# START OF MATERIAL PROVIDED

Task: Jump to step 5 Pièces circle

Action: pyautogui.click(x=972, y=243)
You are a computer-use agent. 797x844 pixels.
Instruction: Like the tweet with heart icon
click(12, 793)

# END OF MATERIAL PROVIDED
# START OF MATERIAL PROVIDED

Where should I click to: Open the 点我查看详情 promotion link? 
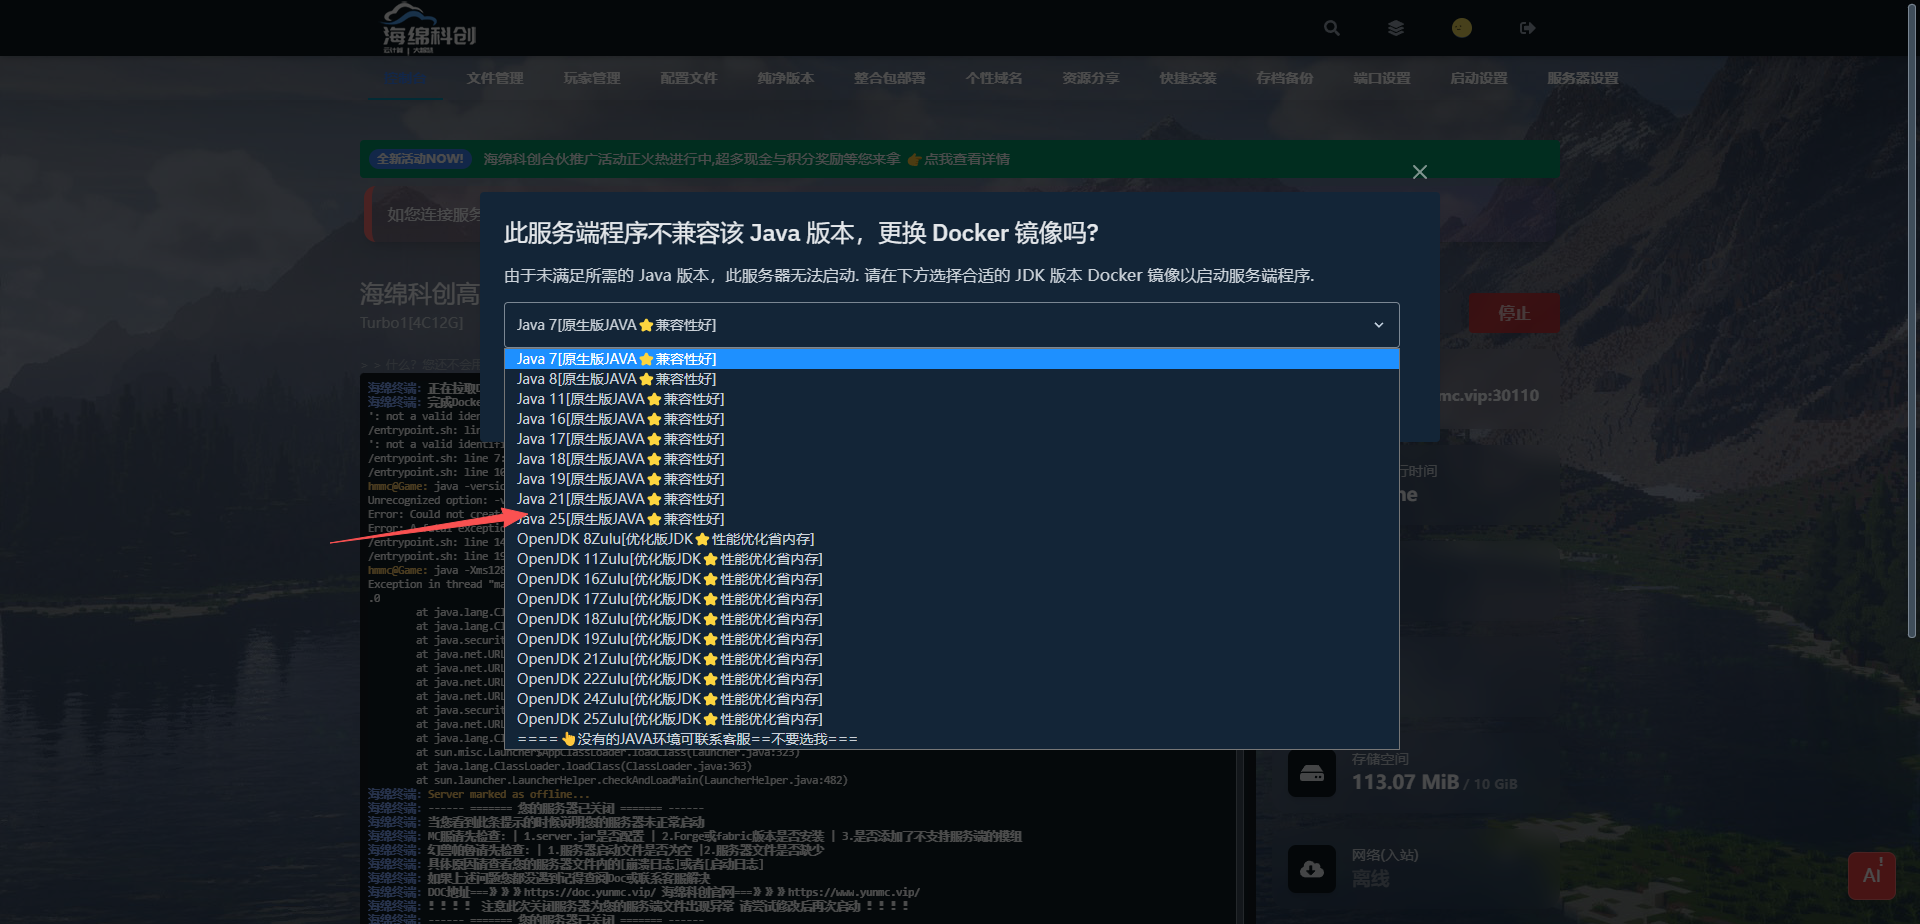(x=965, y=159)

# END OF MATERIAL PROVIDED

### SHORT TASK
Please revise the lines from the line with "You are a computer-use agent. 797x844 pixels." to the line with "click(12, 793)", swapping "heart icon" for "heart button" and leaving everything else unchanged. Return only those lines.

### EXPECTED ANSWER
You are a computer-use agent. 797x844 pixels.
Instruction: Like the tweet with heart button
click(12, 793)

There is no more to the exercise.